EXERCISE DETAILS:
Revise the mailing-list passage on the policy brief length, starting with "On Wed, May 17, 2017 at 9:04" and going on through "the string returned.", so that "caller" is replaced by "consumer" throughout.

>> begin GIVEN PASSAGE

On Wed, May 17, 2017 at 9:04 AM, William Roberts
<bill.c.roberts@...il.com> wrote:
> On Wed, May 17, 2017 at 8:43 AM, Sebastien Buisson
> <sbuisson.ddn@...il.com> wrote:
>> 2017-05-17 17:34 GMT+02:00 William Roberts <bill.c.roberts@...il.com>:
>>>>>>> Is there a particular reason to not just return policybrief_len here as
>>>>>>> well, for consistency in the interface?  How do you intend to use this
>>>>>>> value in the caller?
>>>>>>
>>>>>> As called in the other patch to expose policy brief via selinuxfs
>>>>>> (sel_read_policybrief), the intent is to provide the caller with the
>>>>>> length of the string returned.
>>>>>> Or should I set *len to policy brief_len here, and just make the
>>>>>> caller aware that the returned length is in fact the length of the
>>>>>> buffer (i.e. including terminating NUL byte)?
>>>>>
>>>>> What is the caller supposed to do with length? This interface seemed kind of
>>>>> odd. If it's guaranteed NUL byte terminated, do they even need length?

>> end GIVEN PASSAGE
>> begin DATASET EXTRACT

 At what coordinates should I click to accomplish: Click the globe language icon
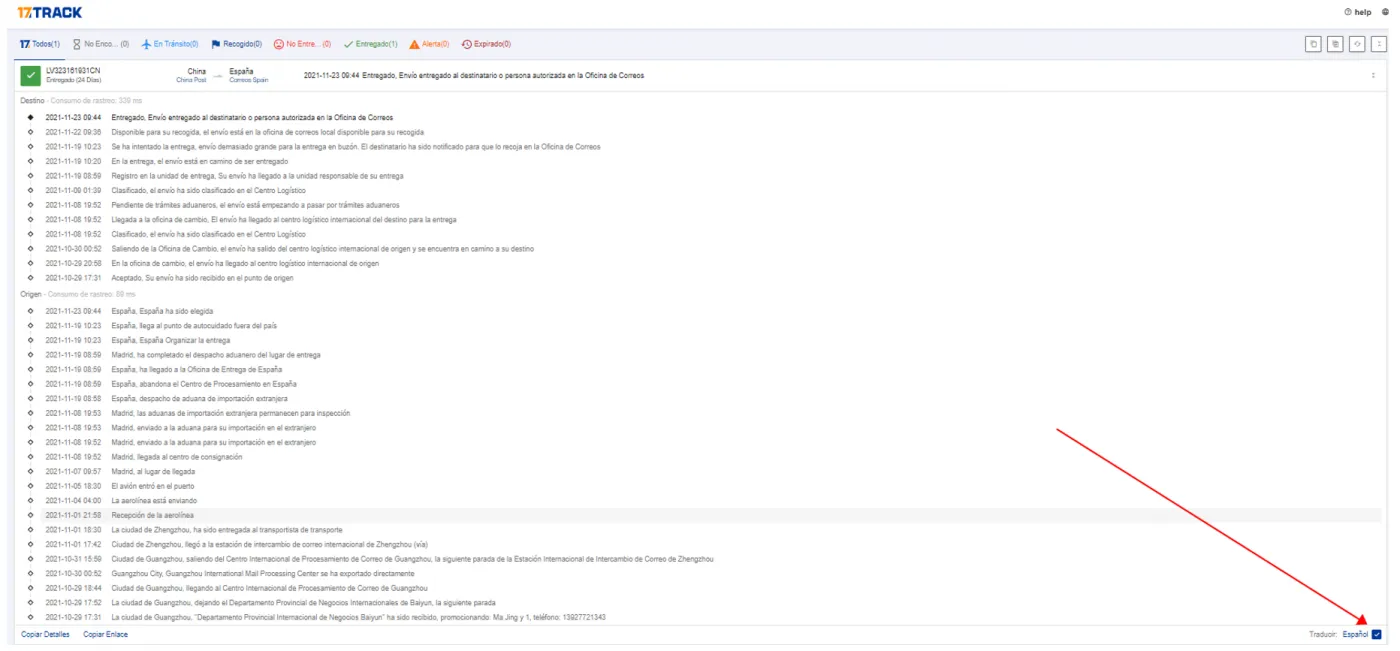(1385, 12)
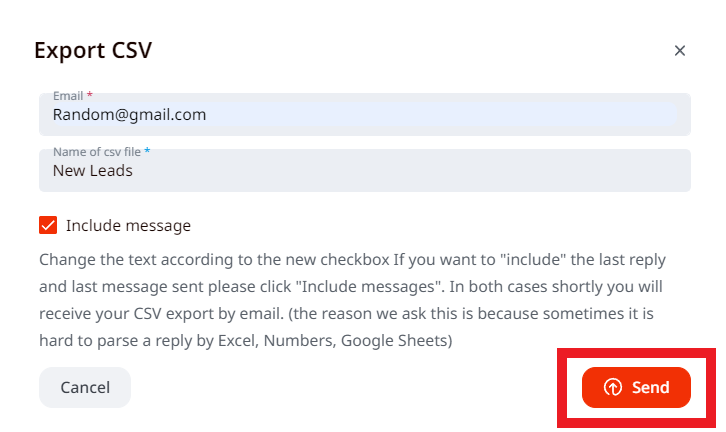The height and width of the screenshot is (432, 726).
Task: Close the Export CSV dialog with the X
Action: [679, 50]
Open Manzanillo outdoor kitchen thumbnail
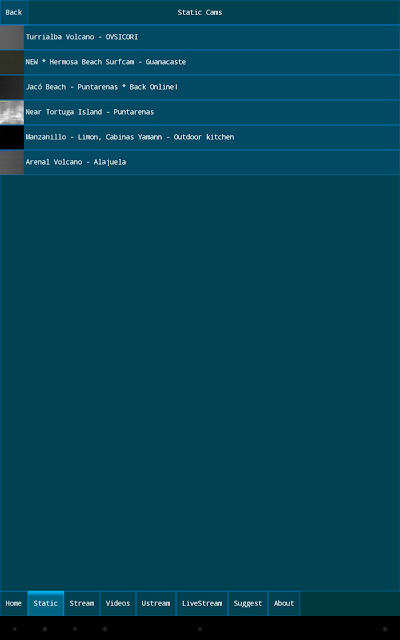 12,137
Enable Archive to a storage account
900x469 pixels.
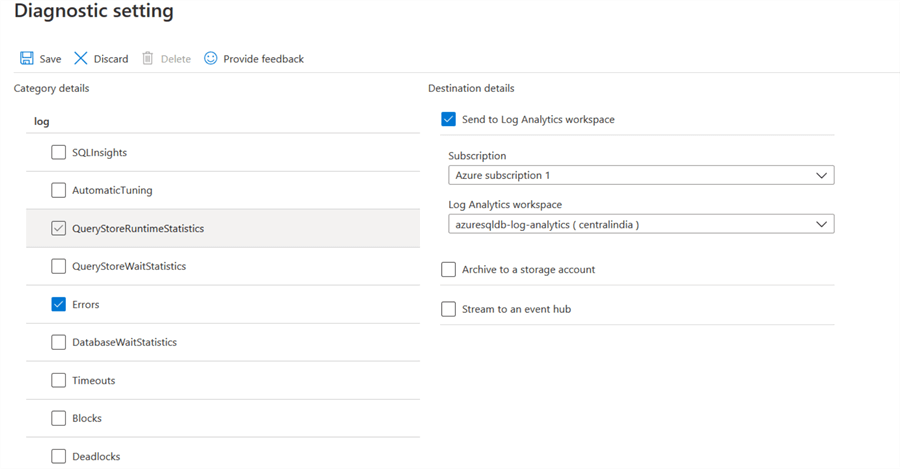(x=448, y=269)
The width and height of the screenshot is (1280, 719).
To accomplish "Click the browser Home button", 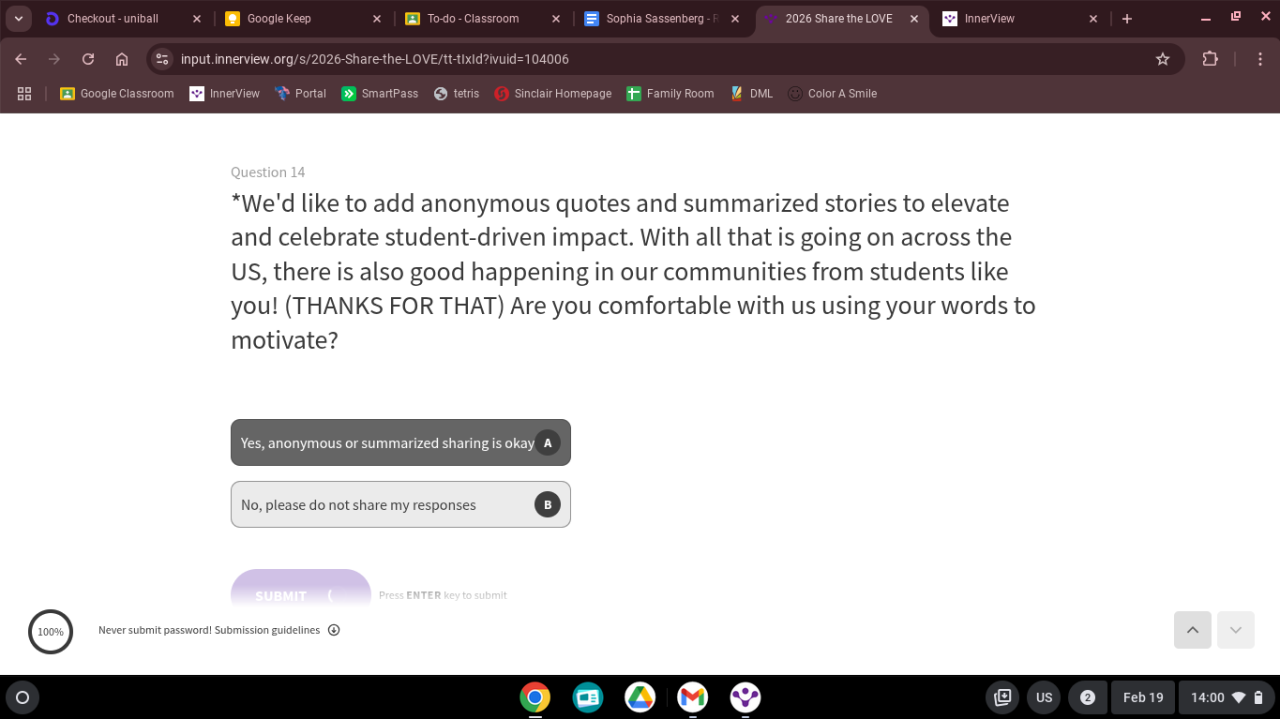I will [x=122, y=59].
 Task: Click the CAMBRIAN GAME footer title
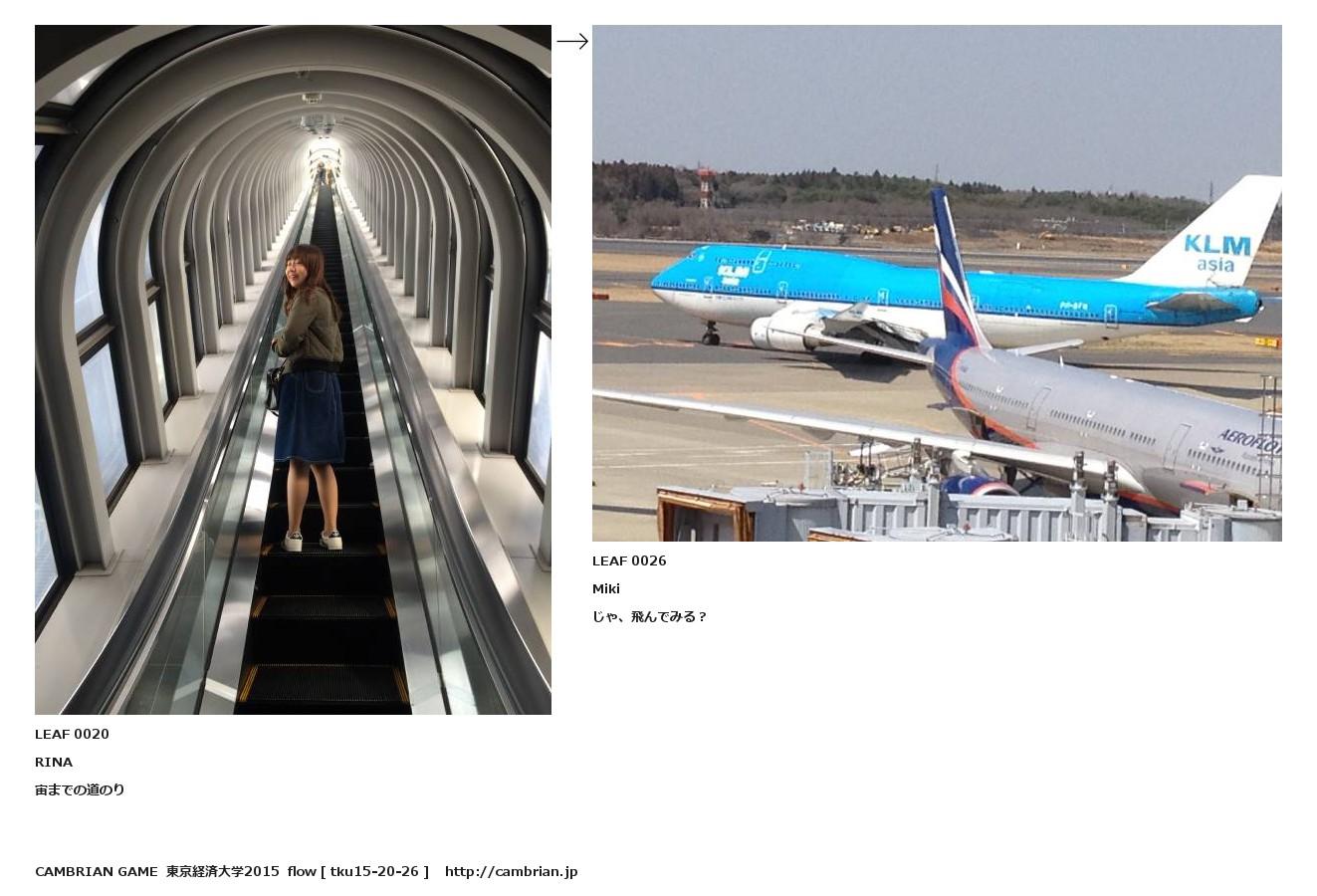(97, 871)
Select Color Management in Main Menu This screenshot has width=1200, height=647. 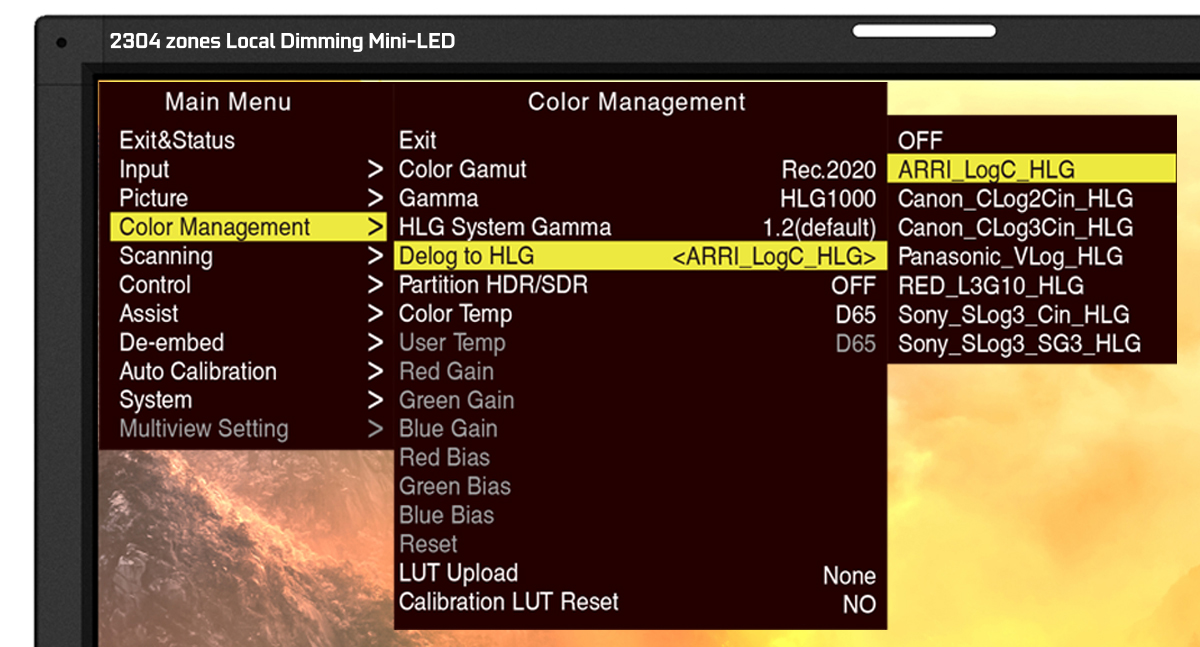(x=215, y=228)
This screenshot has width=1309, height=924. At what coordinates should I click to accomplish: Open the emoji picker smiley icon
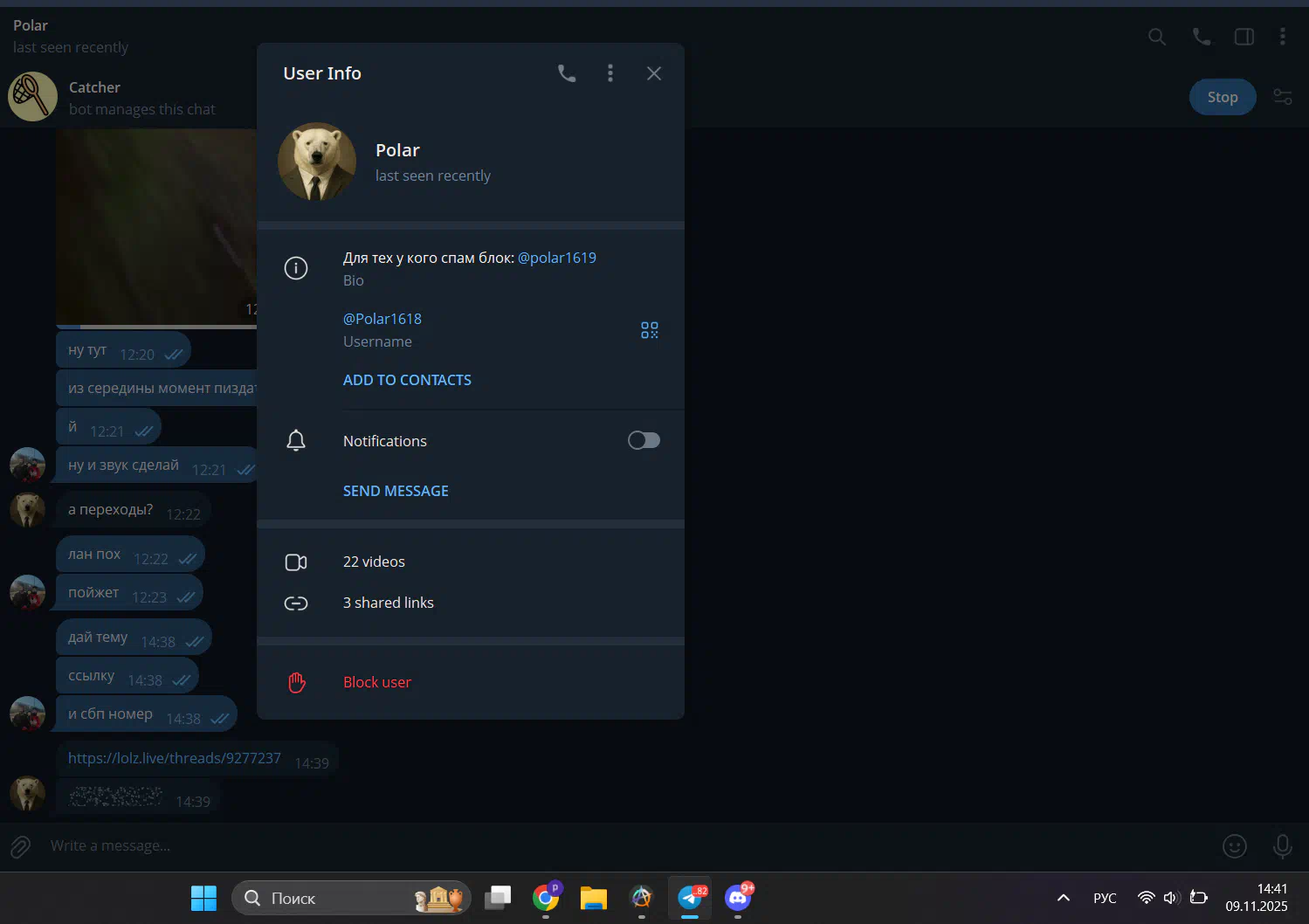(x=1234, y=845)
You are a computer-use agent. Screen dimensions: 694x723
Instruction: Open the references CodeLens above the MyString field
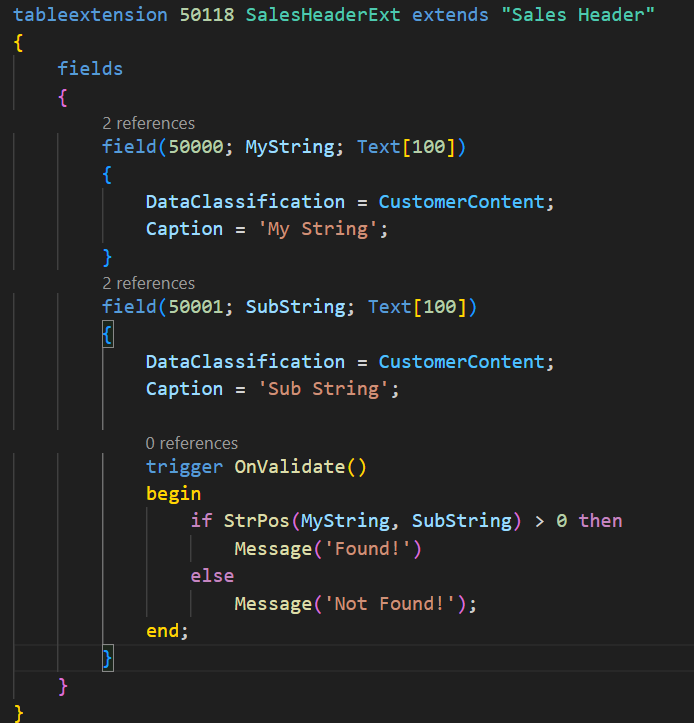pyautogui.click(x=148, y=123)
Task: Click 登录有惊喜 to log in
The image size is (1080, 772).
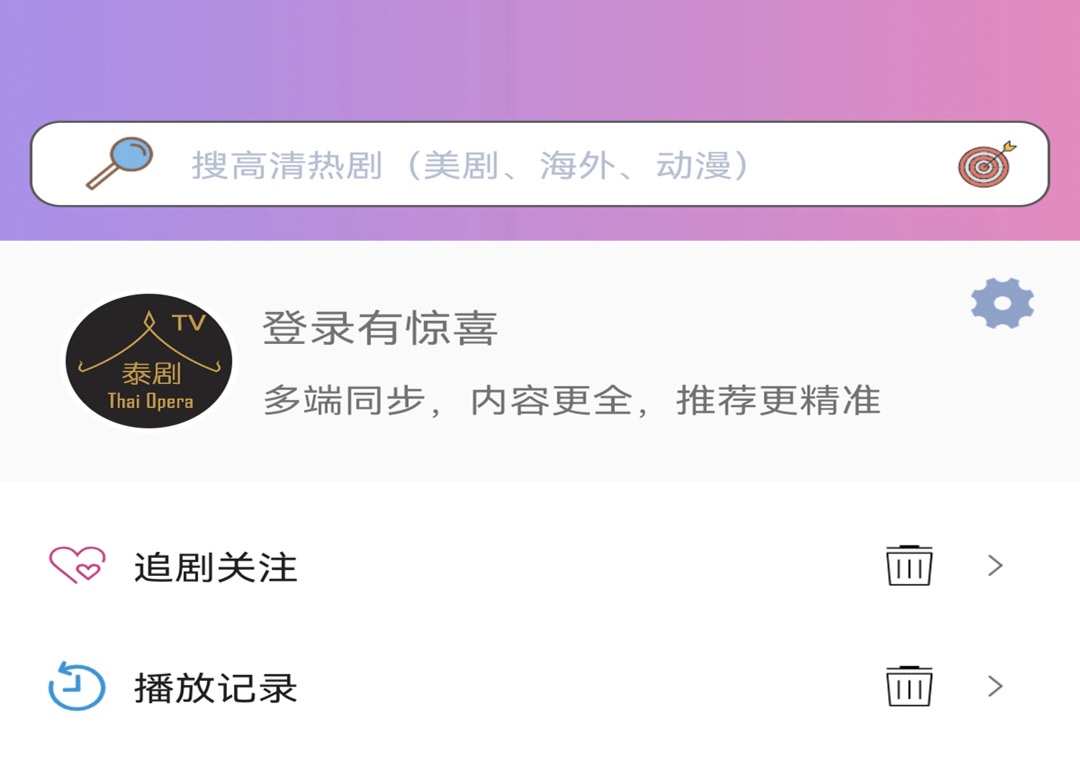Action: click(x=380, y=328)
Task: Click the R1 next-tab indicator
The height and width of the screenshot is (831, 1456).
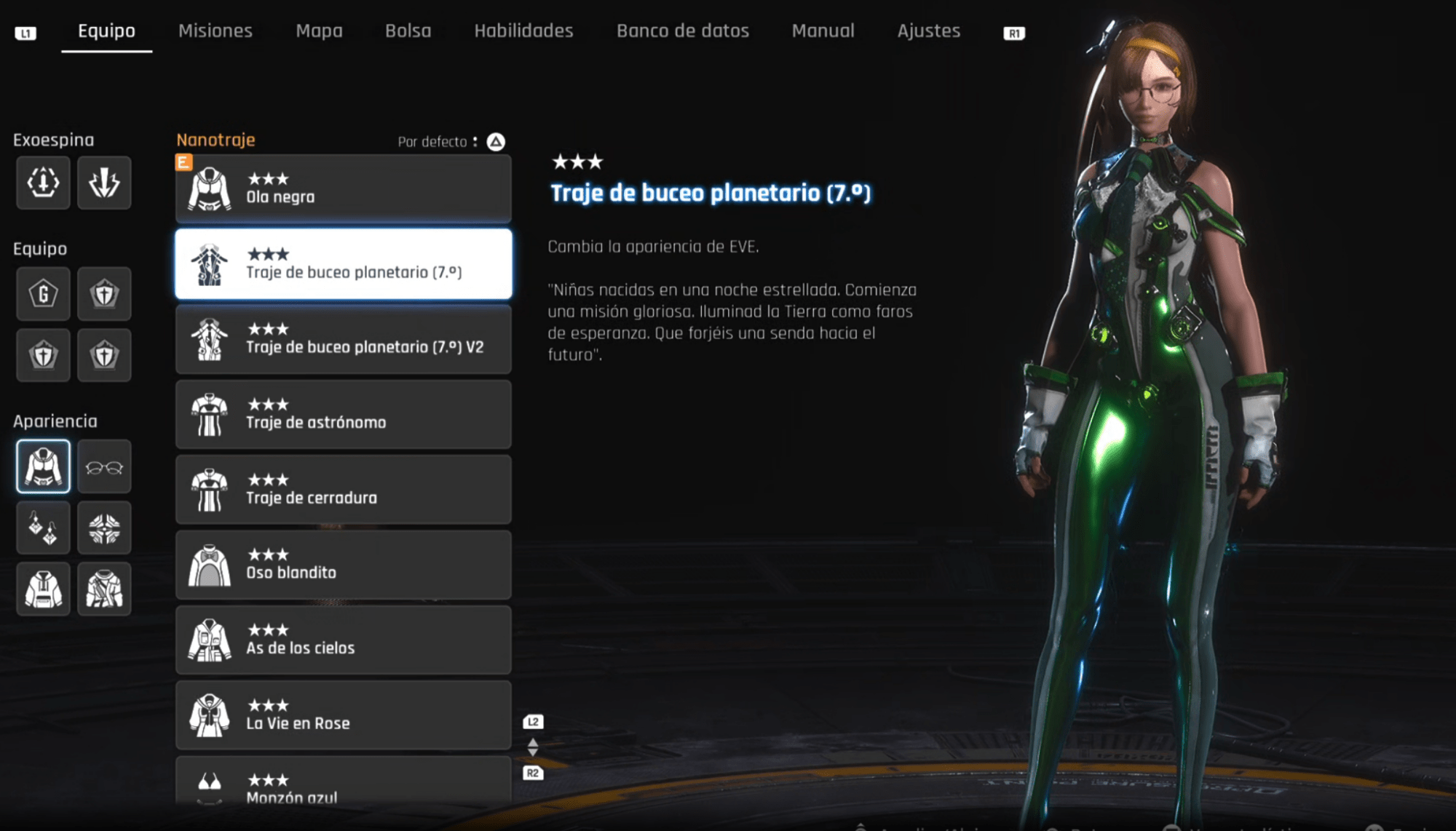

>> end DATASET EXTRACT

SOLUTION TO THIS EXERCISE:
On Wed, May 17, 2017 at 9:04 AM, William Roberts
<bill.c.roberts@...il.com> wrote:
> On Wed, May 17, 2017 at 8:43 AM, Sebastien Buisson
> <sbuisson.ddn@...il.com> wrote:
>> 2017-05-17 17:34 GMT+02:00 William Roberts <bill.c.roberts@...il.com>:
>>>>>>> Is there a particular reason to not just return policybrief_len here as
>>>>>>> well, for consistency in the interface?  How do you intend to use this
>>>>>>> value in the consumer?
>>>>>>
>>>>>> As called in the other patch to expose policy brief via selinuxfs
>>>>>> (sel_read_policybrief), the intent is to provide the consumer with the
>>>>>> length of the string returned.